(TASK ITEM) Gather all lines in the entries that include the word "size".

(MATERIAL PROVIDED)
+ + + + +
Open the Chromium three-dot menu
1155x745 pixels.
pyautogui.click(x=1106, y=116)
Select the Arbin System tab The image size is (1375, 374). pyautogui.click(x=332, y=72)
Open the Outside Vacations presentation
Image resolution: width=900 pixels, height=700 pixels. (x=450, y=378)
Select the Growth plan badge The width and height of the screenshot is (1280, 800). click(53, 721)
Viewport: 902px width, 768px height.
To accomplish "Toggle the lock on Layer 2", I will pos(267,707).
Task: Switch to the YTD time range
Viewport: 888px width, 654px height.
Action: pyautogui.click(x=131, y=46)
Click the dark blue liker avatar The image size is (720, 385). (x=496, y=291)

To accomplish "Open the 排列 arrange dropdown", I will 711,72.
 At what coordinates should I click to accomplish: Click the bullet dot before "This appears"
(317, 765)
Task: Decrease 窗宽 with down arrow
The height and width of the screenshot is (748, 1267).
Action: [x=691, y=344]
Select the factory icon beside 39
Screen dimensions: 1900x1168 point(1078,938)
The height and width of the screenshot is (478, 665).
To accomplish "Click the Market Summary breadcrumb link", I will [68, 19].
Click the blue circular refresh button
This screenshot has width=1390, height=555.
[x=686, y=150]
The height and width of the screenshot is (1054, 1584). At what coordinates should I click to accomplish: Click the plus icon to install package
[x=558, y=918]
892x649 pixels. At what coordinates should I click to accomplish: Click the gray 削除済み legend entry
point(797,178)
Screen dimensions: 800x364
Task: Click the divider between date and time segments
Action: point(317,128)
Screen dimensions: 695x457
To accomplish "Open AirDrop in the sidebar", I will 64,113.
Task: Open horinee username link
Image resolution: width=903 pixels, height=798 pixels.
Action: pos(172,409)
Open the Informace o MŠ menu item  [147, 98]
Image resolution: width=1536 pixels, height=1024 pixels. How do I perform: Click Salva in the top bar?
+ + + + +
(TASK RESULT)
Select the Arbin System tab The image size is (1375, 374). pyautogui.click(x=332, y=72)
Click the dark blue liker avatar The image size is (720, 385). (x=496, y=291)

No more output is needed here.